Reproduce the following data verbatim, line for line.

*Dataset records*:
..............................

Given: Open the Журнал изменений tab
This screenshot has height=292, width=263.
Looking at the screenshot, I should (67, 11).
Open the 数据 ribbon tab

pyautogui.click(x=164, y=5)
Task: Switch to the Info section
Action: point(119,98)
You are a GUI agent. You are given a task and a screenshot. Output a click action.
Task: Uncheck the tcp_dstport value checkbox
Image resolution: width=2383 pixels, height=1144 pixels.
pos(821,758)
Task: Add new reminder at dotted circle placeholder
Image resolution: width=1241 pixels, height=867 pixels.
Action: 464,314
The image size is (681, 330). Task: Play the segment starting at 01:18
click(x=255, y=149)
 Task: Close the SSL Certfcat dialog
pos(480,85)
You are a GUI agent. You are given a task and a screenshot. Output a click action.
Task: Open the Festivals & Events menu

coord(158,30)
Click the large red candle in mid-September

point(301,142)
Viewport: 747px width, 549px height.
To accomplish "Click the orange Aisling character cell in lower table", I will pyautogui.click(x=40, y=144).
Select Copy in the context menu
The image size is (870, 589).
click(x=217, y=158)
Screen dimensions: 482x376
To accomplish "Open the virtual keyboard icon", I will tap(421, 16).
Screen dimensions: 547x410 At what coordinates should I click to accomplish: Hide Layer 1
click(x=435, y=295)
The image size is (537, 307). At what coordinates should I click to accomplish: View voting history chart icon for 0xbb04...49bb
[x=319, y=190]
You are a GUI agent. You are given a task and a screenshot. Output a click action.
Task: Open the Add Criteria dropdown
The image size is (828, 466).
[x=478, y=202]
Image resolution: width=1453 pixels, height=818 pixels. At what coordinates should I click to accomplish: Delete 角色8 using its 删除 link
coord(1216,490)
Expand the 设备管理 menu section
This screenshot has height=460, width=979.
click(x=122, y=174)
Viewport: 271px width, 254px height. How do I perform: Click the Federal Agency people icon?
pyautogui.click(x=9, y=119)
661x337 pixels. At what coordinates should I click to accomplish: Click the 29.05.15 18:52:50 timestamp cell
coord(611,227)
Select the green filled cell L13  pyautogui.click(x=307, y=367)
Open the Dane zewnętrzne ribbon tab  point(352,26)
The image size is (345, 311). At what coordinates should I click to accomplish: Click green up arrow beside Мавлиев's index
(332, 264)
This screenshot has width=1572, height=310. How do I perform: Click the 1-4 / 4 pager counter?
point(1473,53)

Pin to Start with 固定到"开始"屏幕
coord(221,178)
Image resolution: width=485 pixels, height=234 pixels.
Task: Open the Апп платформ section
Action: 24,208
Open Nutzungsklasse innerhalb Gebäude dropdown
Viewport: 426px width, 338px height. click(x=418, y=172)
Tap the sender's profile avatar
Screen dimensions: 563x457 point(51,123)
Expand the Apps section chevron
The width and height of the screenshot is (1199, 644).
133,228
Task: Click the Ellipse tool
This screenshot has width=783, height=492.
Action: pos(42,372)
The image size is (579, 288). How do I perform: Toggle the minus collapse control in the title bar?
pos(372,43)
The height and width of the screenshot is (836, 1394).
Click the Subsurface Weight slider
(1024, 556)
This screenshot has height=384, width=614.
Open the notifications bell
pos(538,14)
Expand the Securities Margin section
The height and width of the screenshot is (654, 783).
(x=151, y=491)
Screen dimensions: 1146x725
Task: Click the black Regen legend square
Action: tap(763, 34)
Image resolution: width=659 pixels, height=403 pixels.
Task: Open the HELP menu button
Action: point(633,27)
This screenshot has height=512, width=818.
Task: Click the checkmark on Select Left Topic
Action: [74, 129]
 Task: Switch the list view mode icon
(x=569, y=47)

..............................

*Reply to the exercise*:
Given: Open the Журнал изменений tab
This screenshot has height=292, width=263.
Looking at the screenshot, I should (67, 11).
Open the 数据 ribbon tab

pyautogui.click(x=164, y=5)
Task: Switch to the Info section
Action: point(119,98)
You are a GUI agent. You are given a task and a screenshot. Output a click action.
Task: Uncheck the tcp_dstport value checkbox
Image resolution: width=2383 pixels, height=1144 pixels.
pos(821,758)
Task: Add new reminder at dotted circle placeholder
Image resolution: width=1241 pixels, height=867 pixels.
Action: 464,314
The image size is (681, 330). Task: Play the segment starting at 01:18
click(x=255, y=149)
 Task: Close the SSL Certfcat dialog
pos(480,85)
You are a GUI agent. You are given a task and a screenshot. Output a click action.
Task: Open the Festivals & Events menu

coord(158,30)
Click the large red candle in mid-September

point(301,142)
Viewport: 747px width, 549px height.
To accomplish "Click the orange Aisling character cell in lower table", I will pyautogui.click(x=40, y=144).
Select Copy in the context menu
The image size is (870, 589).
click(x=217, y=158)
Screen dimensions: 482x376
To accomplish "Open the virtual keyboard icon", I will tap(421, 16).
Screen dimensions: 547x410 At what coordinates should I click to accomplish: Hide Layer 1
click(x=435, y=295)
The image size is (537, 307). At what coordinates should I click to accomplish: View voting history chart icon for 0xbb04...49bb
[x=319, y=190]
You are a GUI agent. You are given a task and a screenshot. Output a click action.
Task: Open the Add Criteria dropdown
The image size is (828, 466).
[x=478, y=202]
Image resolution: width=1453 pixels, height=818 pixels. At what coordinates should I click to accomplish: Delete 角色8 using its 删除 link
coord(1216,490)
Expand the 设备管理 menu section
This screenshot has height=460, width=979.
click(x=122, y=174)
Viewport: 271px width, 254px height. How do I perform: Click the Federal Agency people icon?
pyautogui.click(x=9, y=119)
661x337 pixels. At what coordinates should I click to accomplish: Click the 29.05.15 18:52:50 timestamp cell
coord(611,227)
Select the green filled cell L13  pyautogui.click(x=307, y=367)
Open the Dane zewnętrzne ribbon tab  point(352,26)
The image size is (345, 311). At what coordinates should I click to accomplish: Click green up arrow beside Мавлиев's index
(332, 264)
This screenshot has width=1572, height=310. How do I perform: Click the 1-4 / 4 pager counter?
point(1473,53)

Pin to Start with 固定到"开始"屏幕
coord(221,178)
Image resolution: width=485 pixels, height=234 pixels.
Task: Open the Апп платформ section
Action: 24,208
Open Nutzungsklasse innerhalb Gebäude dropdown
Viewport: 426px width, 338px height. click(x=418, y=172)
Tap the sender's profile avatar
Screen dimensions: 563x457 point(51,123)
Expand the Apps section chevron
The width and height of the screenshot is (1199, 644).
133,228
Task: Click the Ellipse tool
This screenshot has width=783, height=492.
Action: pos(42,372)
The image size is (579, 288). How do I perform: Toggle the minus collapse control in the title bar?
pos(372,43)
The height and width of the screenshot is (836, 1394).
Click the Subsurface Weight slider
(1024, 556)
This screenshot has height=384, width=614.
Open the notifications bell
pos(538,14)
Expand the Securities Margin section
The height and width of the screenshot is (654, 783).
(x=151, y=491)
Screen dimensions: 1146x725
Task: Click the black Regen legend square
Action: tap(763, 34)
Image resolution: width=659 pixels, height=403 pixels.
Task: Open the HELP menu button
Action: point(633,27)
This screenshot has height=512, width=818.
Task: Click the checkmark on Select Left Topic
Action: [74, 129]
 Task: Switch the list view mode icon
(x=569, y=47)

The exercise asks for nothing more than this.